3. CRISTHIAN MARSHALL

Depois de mais uma madrugada conturbada, causada pelos constantes pesadelos que tinha desde o dia daquela terrível tragédia, Cristhian Marshall chega ao escritório com a mesma postura rígida e sua indiferença de sempre. Usando seus óculos escuros, vestindo seu impecável terno de três partes na cor azul escuro, feito sob medida para seu porte inconfundívelmente sexy, digno de um lord inglês, ele apenas fala o básico e em seguida toma posse da sua mesa, que era tão vazia e só tinha brilho quando seu dono estava presente.

— Bom Dia senhores!

Christian chega ao local onde está sendo o seu gabinete eleitoral e ao entrar se depara com seu amigo Adam Smith sentado na sua poltrona, mesmo sabendo o quanto ele detestava essas atitudes abusivas.
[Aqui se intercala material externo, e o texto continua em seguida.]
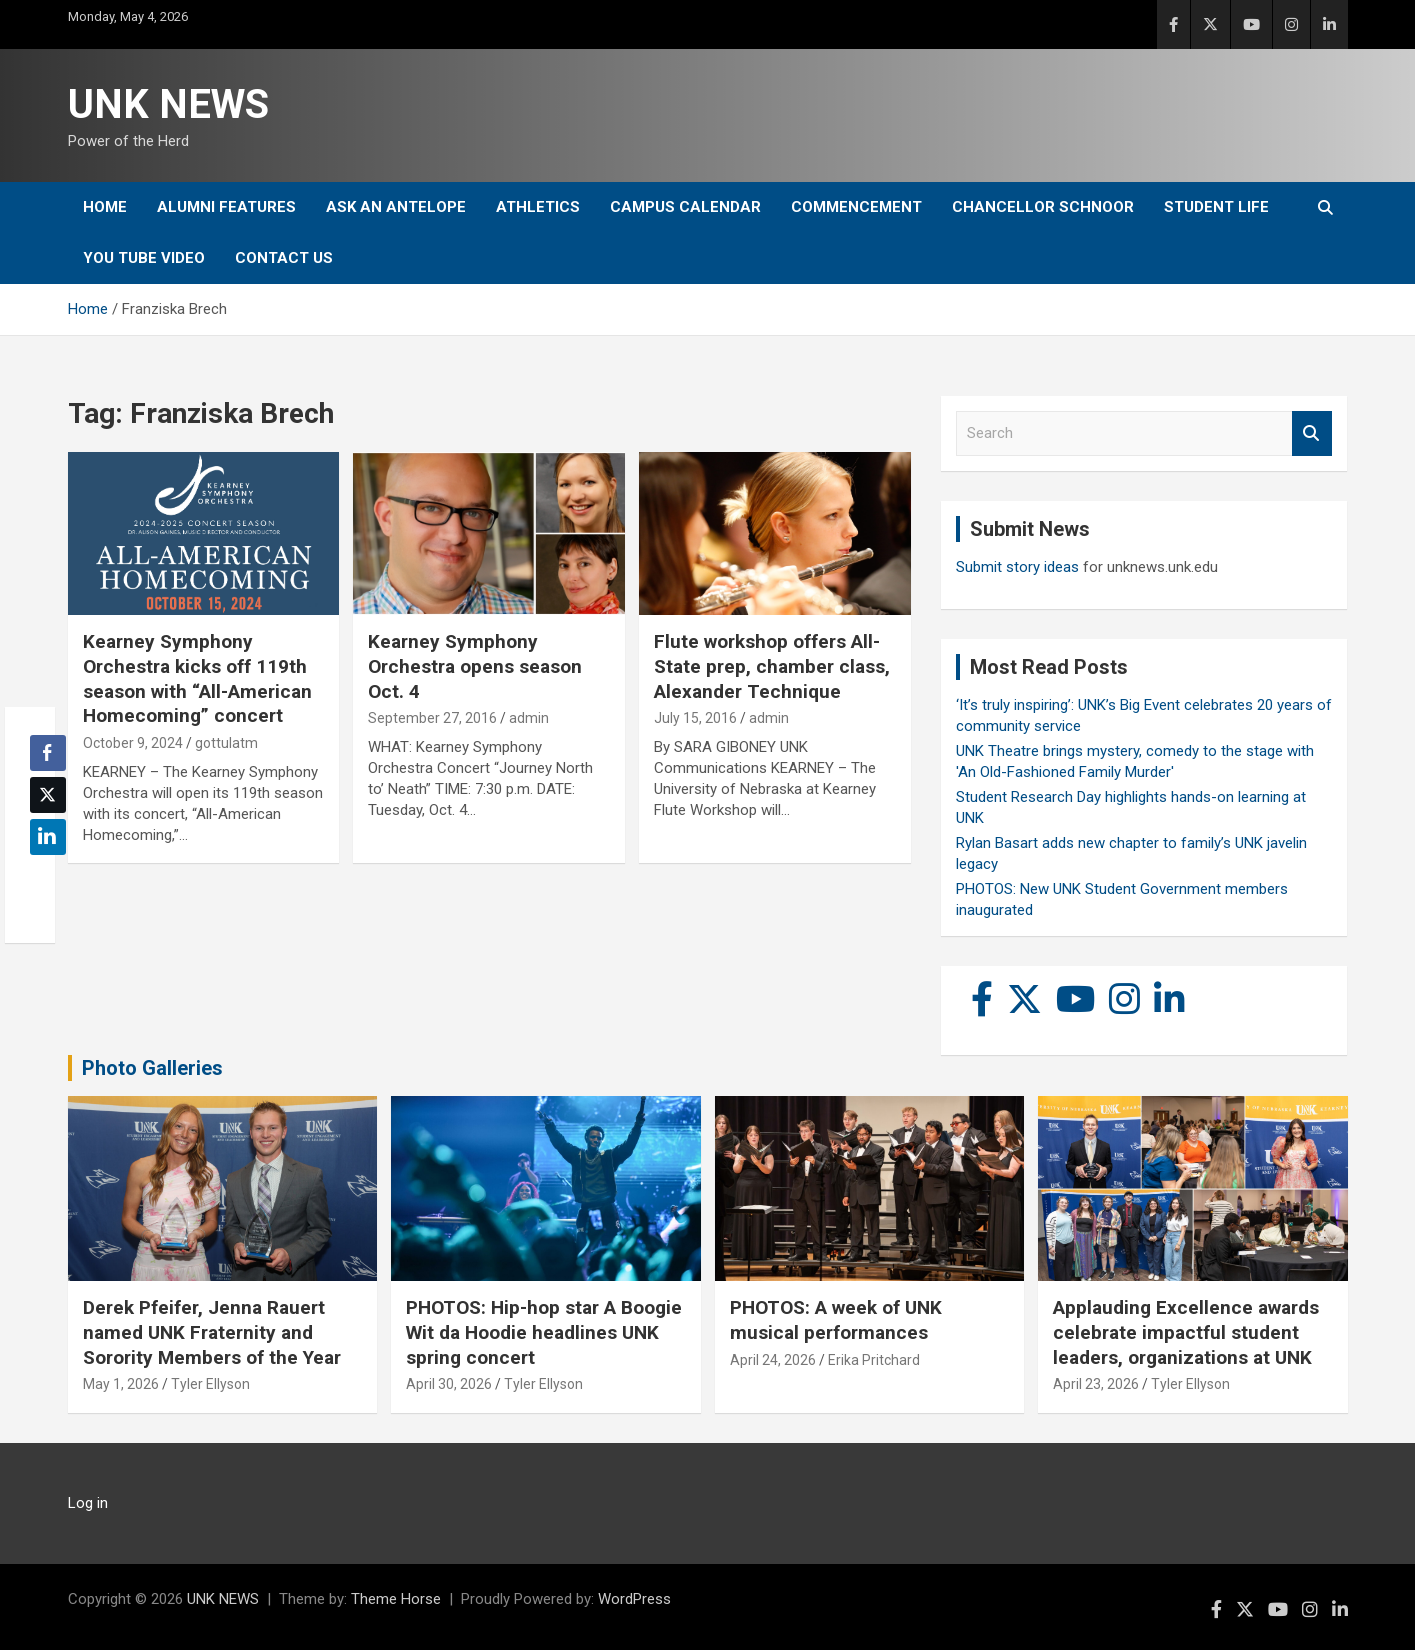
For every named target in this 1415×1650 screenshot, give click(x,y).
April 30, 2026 (449, 1384)
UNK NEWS (168, 104)
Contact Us (284, 258)
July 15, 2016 (695, 718)
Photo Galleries (152, 1068)
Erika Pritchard (874, 1360)
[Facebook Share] (48, 753)
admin (529, 718)
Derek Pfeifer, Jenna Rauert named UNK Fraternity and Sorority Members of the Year (212, 1332)
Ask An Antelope (396, 207)
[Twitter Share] (48, 795)
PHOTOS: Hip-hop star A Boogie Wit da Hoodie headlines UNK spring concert (544, 1332)
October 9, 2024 (133, 743)
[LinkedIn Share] (48, 837)
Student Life (1216, 207)
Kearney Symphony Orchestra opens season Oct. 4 (475, 666)
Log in (88, 1503)
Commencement (856, 207)
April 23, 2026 (1096, 1384)
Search (1312, 433)
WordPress (634, 1599)
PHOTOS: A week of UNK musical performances (836, 1320)
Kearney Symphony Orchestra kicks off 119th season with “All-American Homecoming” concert (197, 678)
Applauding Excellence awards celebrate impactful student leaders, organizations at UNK (1186, 1332)
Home (105, 207)
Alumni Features (226, 207)
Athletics (538, 207)
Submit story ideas (1017, 567)
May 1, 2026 (121, 1384)
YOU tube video (144, 258)
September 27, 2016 (432, 718)
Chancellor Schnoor (1043, 207)
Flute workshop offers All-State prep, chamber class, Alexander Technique (772, 666)
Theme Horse (396, 1599)
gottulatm (226, 743)
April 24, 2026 (773, 1360)
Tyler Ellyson (210, 1384)
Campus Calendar (685, 207)
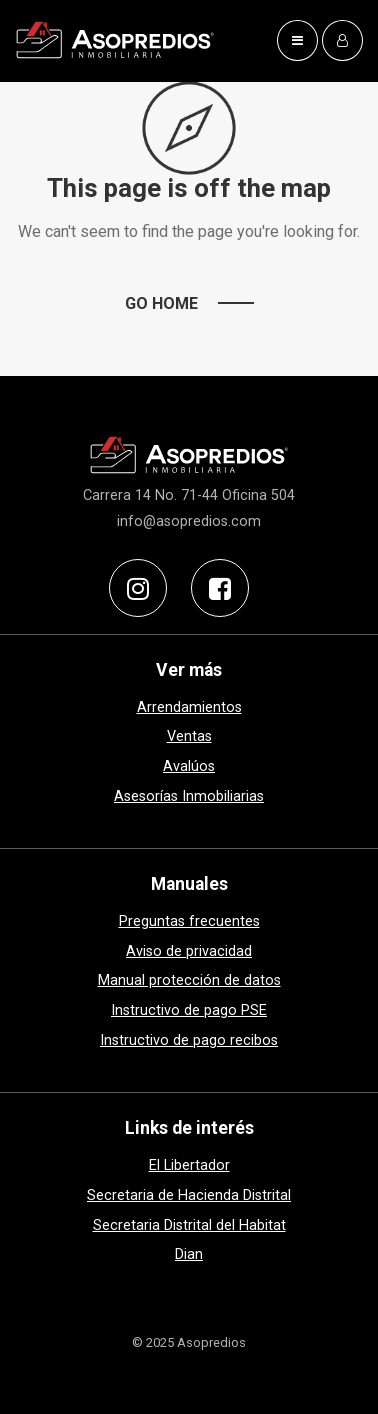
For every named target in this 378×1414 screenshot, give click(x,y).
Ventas (189, 736)
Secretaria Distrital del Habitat (189, 1225)
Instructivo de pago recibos (189, 1040)
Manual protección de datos (189, 980)
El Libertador (189, 1165)
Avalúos (189, 766)
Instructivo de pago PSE (189, 1010)
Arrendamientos (189, 707)
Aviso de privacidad (189, 951)
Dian (189, 1254)
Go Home (161, 303)
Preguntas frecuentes (189, 921)
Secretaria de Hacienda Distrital (189, 1195)
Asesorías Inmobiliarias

— Bom Dia nosso futuro governador! — Adam levanta com um sorriso sarcástico no rosto, caminhando até Cristhian e lhe estendendo à mão, mas o mesmo sequer retribui e logo toma posse do lugar que lhe pertencia.

Enquanto se servia de uma boa xícara de café sem açúcar, que sua secretária Nice deixará em sua mesa, Cristhian coloca a sua pasta de couro marrom sobre a mesma, abre e retira alguns papéis importantes que precisaria revisar sem falta.

Adam era seu vice na chapa, seu amigo de décadas, mas no fundo Cristhian não confiava cem por cento nele. Aliás desde sua adolescência e a morte repentina de seu pai, ele desconfiava até mesmo da sua própria sombra, quem dirá em um homem volúvel e fanfarrão como Adam, que tinha como objetivo de vida decidir entre qual seria a vítima do dia: loira, morena, ruiva, asiática, negra, e por aí vai.

Cristhian continua na sua postura habitual, enquamto Adam inicia seu fatídico relatório matinal. Tudo o que ele desejava era deparecer e mandar para o inferno tudo e todos que o cercavam e isso incluia as idiotices de Adam. Contudo não conseguia fazer isso, tinha feito uma promessa ao pai de dar continuidade à dinastia política da família e assim manter vivo o legado dos Marshall. Mesmo se sentindo vazio e sem alegria, Cristhian continuaria fazendo o que deveria ser feito, apesar de não acreditar que algo mudaria em nenhum lugar do mundo através da política.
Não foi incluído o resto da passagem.